T1 Energy, the battery company formerly known as FREYR Battery, acquired KORE Power in a strategic move to capitalize on booming demand for energy storage systems supporting artificial intelligence data centers. The deal strengthens T1 Energy's portfolio across both battery storage hardware and software control systems, sectors experiencing explosive growth as tech giants race to power AI infrastructure.
The acquisition directly targets the data center power supply market, where demand has surged dramatically. Major cloud providers including Amazon Web Services, Google, and Microsoft are aggressively expanding compute capacity for large language models and generative AI applications. These facilities require reliable, scalable power solutions that can handle variable loads while maintaining grid stability.
KORE Power brings battery storage expertise and software integration capabilities that complement T1 Energy's manufacturing strengths. The combination positions the merged entity to offer end-to-end solutions from battery production through energy management software.
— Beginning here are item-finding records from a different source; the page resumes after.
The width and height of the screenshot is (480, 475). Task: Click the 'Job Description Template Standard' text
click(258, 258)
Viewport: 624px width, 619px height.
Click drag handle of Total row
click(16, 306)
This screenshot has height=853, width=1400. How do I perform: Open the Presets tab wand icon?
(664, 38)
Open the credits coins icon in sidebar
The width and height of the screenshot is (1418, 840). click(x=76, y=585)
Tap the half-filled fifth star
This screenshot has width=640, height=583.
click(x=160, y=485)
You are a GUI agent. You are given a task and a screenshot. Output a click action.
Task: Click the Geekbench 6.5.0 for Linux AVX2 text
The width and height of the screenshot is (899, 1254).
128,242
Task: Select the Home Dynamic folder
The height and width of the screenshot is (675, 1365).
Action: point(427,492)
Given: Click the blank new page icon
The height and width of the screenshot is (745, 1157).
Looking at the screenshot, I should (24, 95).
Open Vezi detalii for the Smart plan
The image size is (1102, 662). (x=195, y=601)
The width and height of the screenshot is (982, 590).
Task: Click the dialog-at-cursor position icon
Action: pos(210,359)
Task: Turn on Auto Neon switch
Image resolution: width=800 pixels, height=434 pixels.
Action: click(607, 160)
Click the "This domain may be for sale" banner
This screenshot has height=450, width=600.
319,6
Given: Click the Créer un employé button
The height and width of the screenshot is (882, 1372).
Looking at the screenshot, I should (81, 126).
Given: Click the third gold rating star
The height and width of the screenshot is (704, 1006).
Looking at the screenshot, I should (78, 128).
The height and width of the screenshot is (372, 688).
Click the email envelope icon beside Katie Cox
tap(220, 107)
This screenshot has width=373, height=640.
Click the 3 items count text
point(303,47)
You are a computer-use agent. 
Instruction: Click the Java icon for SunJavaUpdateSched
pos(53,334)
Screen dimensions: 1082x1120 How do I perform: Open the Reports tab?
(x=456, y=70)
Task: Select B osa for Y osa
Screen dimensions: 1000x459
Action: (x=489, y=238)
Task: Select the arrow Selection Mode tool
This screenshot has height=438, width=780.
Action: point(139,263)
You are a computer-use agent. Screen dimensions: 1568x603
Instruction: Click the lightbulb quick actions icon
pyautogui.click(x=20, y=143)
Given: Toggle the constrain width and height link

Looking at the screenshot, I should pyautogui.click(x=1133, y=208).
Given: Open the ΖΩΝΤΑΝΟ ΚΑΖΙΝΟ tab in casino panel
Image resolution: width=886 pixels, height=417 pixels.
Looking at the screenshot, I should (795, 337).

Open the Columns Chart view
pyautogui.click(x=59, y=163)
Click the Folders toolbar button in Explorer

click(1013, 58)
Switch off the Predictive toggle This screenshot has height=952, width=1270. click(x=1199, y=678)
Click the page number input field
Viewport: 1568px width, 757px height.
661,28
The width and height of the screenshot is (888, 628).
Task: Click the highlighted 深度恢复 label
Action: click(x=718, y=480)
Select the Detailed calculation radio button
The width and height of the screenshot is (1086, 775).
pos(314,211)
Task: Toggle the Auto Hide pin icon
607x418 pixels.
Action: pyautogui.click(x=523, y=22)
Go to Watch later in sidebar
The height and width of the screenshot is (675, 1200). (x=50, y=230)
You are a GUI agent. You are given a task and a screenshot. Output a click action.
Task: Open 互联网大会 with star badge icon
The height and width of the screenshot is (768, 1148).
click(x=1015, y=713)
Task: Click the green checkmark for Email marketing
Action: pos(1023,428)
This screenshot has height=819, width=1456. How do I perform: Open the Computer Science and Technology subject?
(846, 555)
This vertical integration appeals to data center operators seeking single-vendor accountability for critical power infrastructure.
Energy storage represents one of the fastest-growing segments in the power sector. Battery storage deployments doubled year-over-year in 2024, driven by renewable energy adoption and grid modernization needs. Data centers specifically need rapid response systems that can bridge power gaps and provide backup during outages or during peak demand windows.
T1 Energy's pivot from pure battery manufacturing toward integrated storage solutions reflects industry consolidation around complete platform offerings. Competitors like Eos Energy, Fluence, and Saft face pressure to expand software capabilities and system integration expertise. Standalone hardware suppliers increasingly struggle against integrated competitors offering predictive analytics, remote monitoring, and AI-optimized charging algorithms.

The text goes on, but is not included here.